People are more likely to rely upon local entertainments, which means that we may have more people watching high-school sports and band concerts. Live music might get a boost as more people of limited talent become the attraction for bars and restaurants.
People may decide that gas prices are so high that a household improvement such as painting or remodeling makes more sense than does taking the usual cross-country trip. As I have found, one can take the dial-a-ride service to travel within town, My car gets about 10 mpg in stop-and-go traffic and perhaps 30 in freeway traffic. You would be surprised at how small-town driving eats gasoline. If I really did live in town I would use a bicycle for much of my travel in town (eschewing a bicycle only in bad weather). I need to use roads to get to town on which the speed limit is 55 mph (snicker, snicker if you believe that people observe that speed).

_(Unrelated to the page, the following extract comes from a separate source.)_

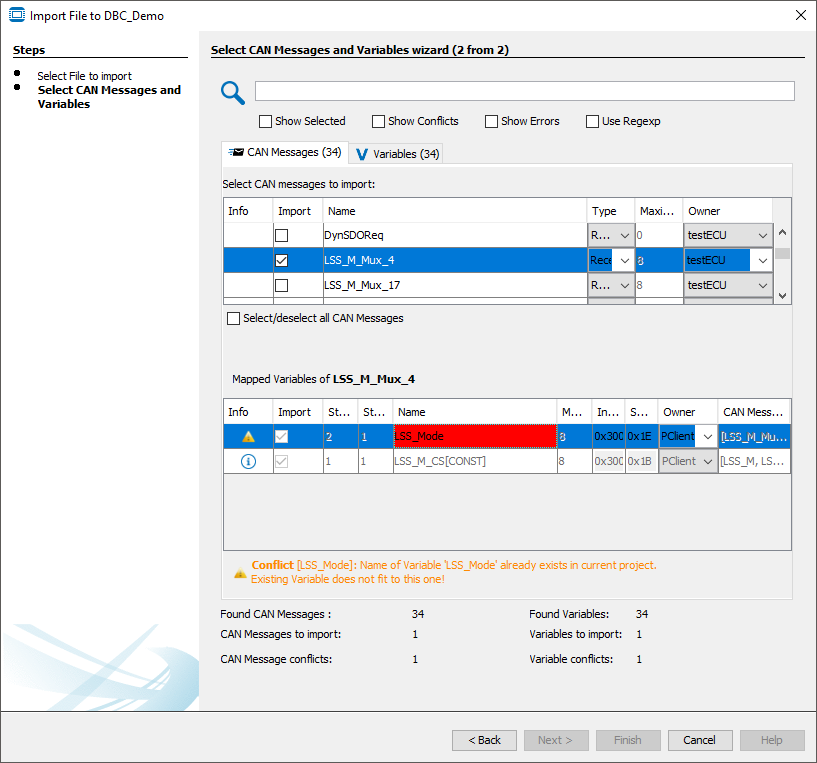817x763 pixels.
Task: Open the Owner dropdown for LSS_M_Mux_17
Action: [765, 285]
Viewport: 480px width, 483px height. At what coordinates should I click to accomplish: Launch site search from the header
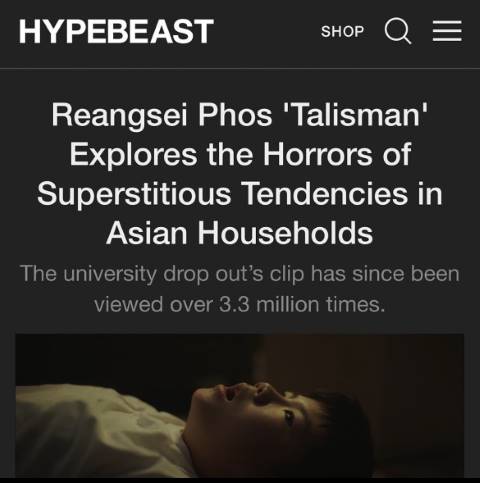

(An aside: I reported a second-tier highway to the State Police for having plenty of opportunity for picking up speeders who travel at freeway speeds because the road is low, straight, and flat when I was walking a dog nearby. Within a couple weeks I saw Michigan state police pulling people over on that road, one that they rarely patrolled.
Electric cars will steadily supplant gas-buggies (they are much more efficient for stop-and-go driving because the motor can absorb engine power from braking, and those vehicles use much less power while idling. Having driven one, I have noticed that above 40 mpg, power consumption is a linear function of speed, which explains why my car uses little more power at 70 mph than at 30 mph. Hybrid vehicles may be the norm, but how common is your cross-country road-trip? Maybe with self-driven vehicles we could have roads on which travel is around 40 mph because one can sleep at the wheel while the car recharges much like an electrified train or trolley on such a road.
Economic realities will more shape spending habits than will technology. If you are making $3200 a month and spending $2400 a month on rent, then you really are poor. I have said that there is no techno-fix for food shortages, but neither is there one for gouging, either.
The ideal subject of totalitarian rule is not the convinced Nazi or the dedicated Communist but instead the people for whom the distinction between fact and fiction, true and false, no longer exists -- Hannah Arendt.